### EXERCISE TASKS
a: In the buy-to-let passage, what annual yield does the average BTL property equate to?
b: From the buy-to-let passage, print word for word the stretch from "That tax credit" through "sharply or sell.".
c: Proceed with the buy-to-let passage, picking up after its final sentence.

### EXTRACT PROVIDED
● ● ● ●
Starting in 2017 and completing by stages this year, mortgage interest tax relief is being phased out. Landlords will no longer be able to offset interest costs against profits.
Instead they will get a mere 20 per cent tax credit.
As a result, every mortgaged landlord who pays 40 or 45 per cent tax is already paying much more.
But some basic-rate taxpayers will also be affected because the change will push them into the higher-rate tax bracket.
That tax credit helps pay their tax bill, but it does not reduce their taxable income in the way that offsetting mortgage interest used to.
Those who are worst affected will see:
- Actual tax they pay on their investment rising twofold or even more
- For some the loss of mortgage interest tax relief has actually pushed their BTL investments into losses, making their investment financially unviable and forcing them to increase rents sharply or sell.
BTL investors seeing lower returns
A recent survey of landlords by lettings platform Howsy, found that there has been a 17 per cent decline in profitability in the last 12 months alone.
The average annual return on a BTL property is down to £2,140 per year, equating to an annual yield of 4.4 per cent.
Average mortgage value on BTL properties equates to just over 71 per cent Loan to Value. Most BTL investors think this is too high to ensure profitability today.
House prices are set to see an average drop of 13.8 per cent in 2021 (as compared to 2020) and this significant correction is already underway, according to the Centre for Economic and Business Research (CEBR).
Property moves in cycles, and those cycles move slowly. The favourability of tax and regulation towards or away from BTL is no exception. Right now, BTL investing looks set to be in the negative part of its cycle for a little while longer.
● ● ● ●
### COLLECTED DATA
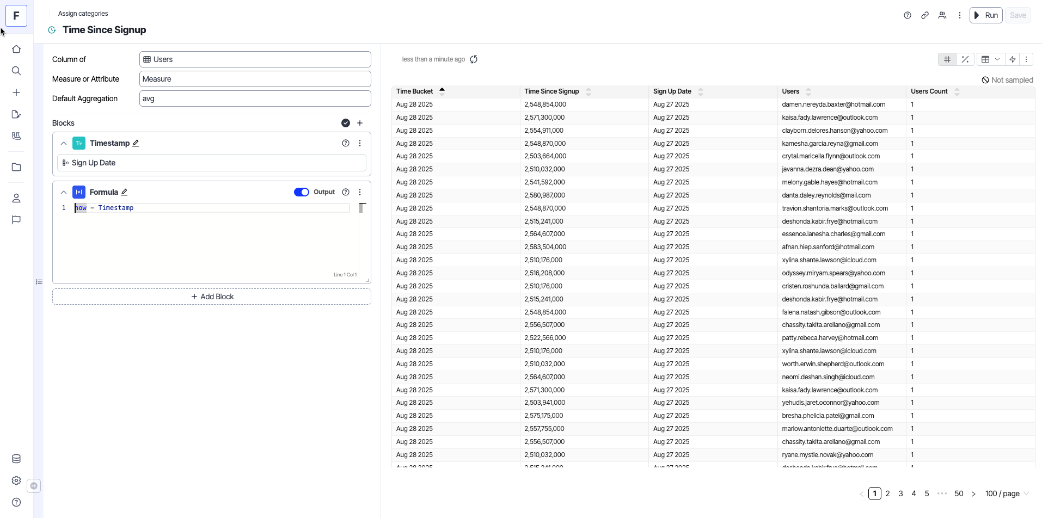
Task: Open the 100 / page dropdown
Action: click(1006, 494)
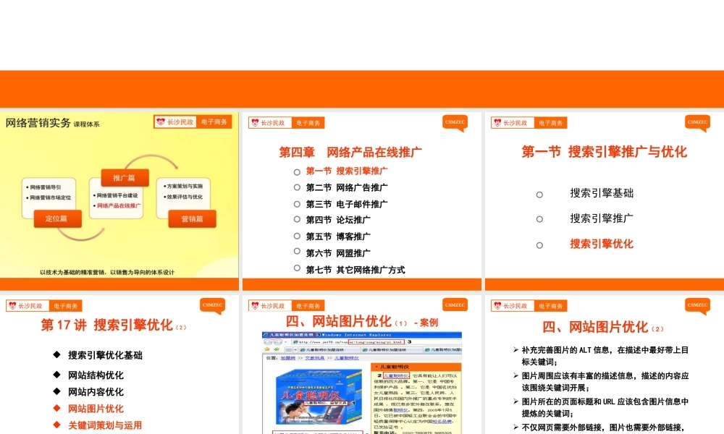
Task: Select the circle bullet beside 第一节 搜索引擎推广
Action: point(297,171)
● ● ● ●
### ANSWERS BY TASK
a: 4.4 per cent.

b:
That tax credit helps pay their tax bill, but it does not reduce their taxable income in the way that offsetting mortgage interest used to.
Those who are worst affected will see:
- Actual tax they pay on their investment rising twofold or even more
- For some the loss of mortgage interest tax relief has actually pushed their BTL investments into losses, making their investment financially unviable and forcing them to increase rents sharply or sell.

c:
Local councils driving rapid rental stock increases
Looking more widely at where new housing stock is coming from, an increasingly large percentage is being delivered by Local Housing Companies (LHCs) controlled by councils.
Collectively, LHCs could increase new build completions from 2,000 homes a year to 10,000-15,000 homes each year by 2022, with perhaps a quarter of the total completions in London coming from this route. Most of these will be designed for long-term renters.
A report I read estimated that 30 to 40 per cent of new LHC homes are likely to classify as affordable housing. Councils are attracted to LHCs because they want more control and influence, and greater freedoms and flexibilities (especially over rents, borrowing and the Right to Buy).
Financing schemes aiding first time buyers
Help to Buy equity loans, buying through shared ownership and Help to Buy ISAs are also working to make it easier for first time buyers to get on the housing ladder, thereby reducing demand for rental properties and, by stages, making BTL investing less attractive.
The result is likely to be more BTL investors offloading their portfolios at the exact time when residential property prices are already looking vulnerable because of this Covid-19-led recession, fuelled also by the approach of the end of the current stamp duty holiday next March.